• [Task statement]:
Reproduce all records word for word.

Stored records
= = = = =
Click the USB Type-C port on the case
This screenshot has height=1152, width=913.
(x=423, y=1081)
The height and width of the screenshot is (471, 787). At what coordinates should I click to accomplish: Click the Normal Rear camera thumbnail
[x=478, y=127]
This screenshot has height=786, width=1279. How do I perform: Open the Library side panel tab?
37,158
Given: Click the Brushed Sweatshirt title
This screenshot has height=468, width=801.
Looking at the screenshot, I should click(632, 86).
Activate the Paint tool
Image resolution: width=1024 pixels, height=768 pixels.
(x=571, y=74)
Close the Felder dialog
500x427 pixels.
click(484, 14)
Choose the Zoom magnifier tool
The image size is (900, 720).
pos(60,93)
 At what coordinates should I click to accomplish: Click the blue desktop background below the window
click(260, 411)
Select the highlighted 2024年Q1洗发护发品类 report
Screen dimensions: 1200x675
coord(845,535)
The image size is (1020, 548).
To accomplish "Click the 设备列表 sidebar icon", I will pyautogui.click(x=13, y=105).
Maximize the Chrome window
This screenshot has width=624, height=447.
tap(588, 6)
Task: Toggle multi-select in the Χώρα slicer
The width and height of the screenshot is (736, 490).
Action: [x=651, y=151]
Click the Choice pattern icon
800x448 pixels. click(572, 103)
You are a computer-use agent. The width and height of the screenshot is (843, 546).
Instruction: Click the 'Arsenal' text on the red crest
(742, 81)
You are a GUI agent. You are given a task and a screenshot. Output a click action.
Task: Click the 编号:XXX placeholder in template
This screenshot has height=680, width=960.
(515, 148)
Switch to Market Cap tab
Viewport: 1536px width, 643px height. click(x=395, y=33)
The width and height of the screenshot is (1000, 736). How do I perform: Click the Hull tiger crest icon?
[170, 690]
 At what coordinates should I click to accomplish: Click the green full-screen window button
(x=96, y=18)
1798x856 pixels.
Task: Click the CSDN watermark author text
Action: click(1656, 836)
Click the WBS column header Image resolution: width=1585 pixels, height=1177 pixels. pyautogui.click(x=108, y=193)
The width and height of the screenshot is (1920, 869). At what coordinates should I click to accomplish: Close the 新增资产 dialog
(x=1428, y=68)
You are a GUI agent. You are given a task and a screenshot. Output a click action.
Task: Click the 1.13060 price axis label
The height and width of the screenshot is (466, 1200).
= = = = =
• [Exercise solution]:
Click the USB Type-C port on the case
This screenshot has height=1152, width=913.
(x=423, y=1081)
The height and width of the screenshot is (471, 787). At what coordinates should I click to accomplish: Click the Normal Rear camera thumbnail
[x=478, y=127]
This screenshot has height=786, width=1279. How do I perform: Open the Library side panel tab?
37,158
Given: Click the Brushed Sweatshirt title
This screenshot has height=468, width=801.
Looking at the screenshot, I should click(632, 86).
Activate the Paint tool
Image resolution: width=1024 pixels, height=768 pixels.
(x=571, y=74)
Close the Felder dialog
500x427 pixels.
click(484, 14)
Choose the Zoom magnifier tool
The image size is (900, 720).
pos(60,93)
 At what coordinates should I click to accomplish: Click the blue desktop background below the window
click(260, 411)
Select the highlighted 2024年Q1洗发护发品类 report
Screen dimensions: 1200x675
coord(845,535)
The image size is (1020, 548).
To accomplish "Click the 设备列表 sidebar icon", I will pyautogui.click(x=13, y=105).
Maximize the Chrome window
This screenshot has width=624, height=447.
tap(588, 6)
Task: Toggle multi-select in the Χώρα slicer
The width and height of the screenshot is (736, 490).
Action: [x=651, y=151]
Click the Choice pattern icon
800x448 pixels. click(572, 103)
You are a computer-use agent. The width and height of the screenshot is (843, 546).
Instruction: Click the 'Arsenal' text on the red crest
(742, 81)
You are a GUI agent. You are given a task and a screenshot. Output a click action.
Task: Click the 编号:XXX placeholder in template
This screenshot has height=680, width=960.
(515, 148)
Switch to Market Cap tab
Viewport: 1536px width, 643px height. click(x=395, y=33)
The width and height of the screenshot is (1000, 736). How do I perform: Click the Hull tiger crest icon?
[170, 690]
 At what coordinates should I click to accomplish: Click the green full-screen window button
(x=96, y=18)
1798x856 pixels.
Task: Click the CSDN watermark author text
Action: click(1656, 836)
Click the WBS column header Image resolution: width=1585 pixels, height=1177 pixels. pyautogui.click(x=108, y=193)
The width and height of the screenshot is (1920, 869). At what coordinates should I click to accomplish: Close the 新增资产 dialog
(x=1428, y=68)
You are a GUI agent. You are given a task and a screenshot. Output a click action.
Task: Click the 1.13060 price axis label
The height and width of the screenshot is (466, 1200).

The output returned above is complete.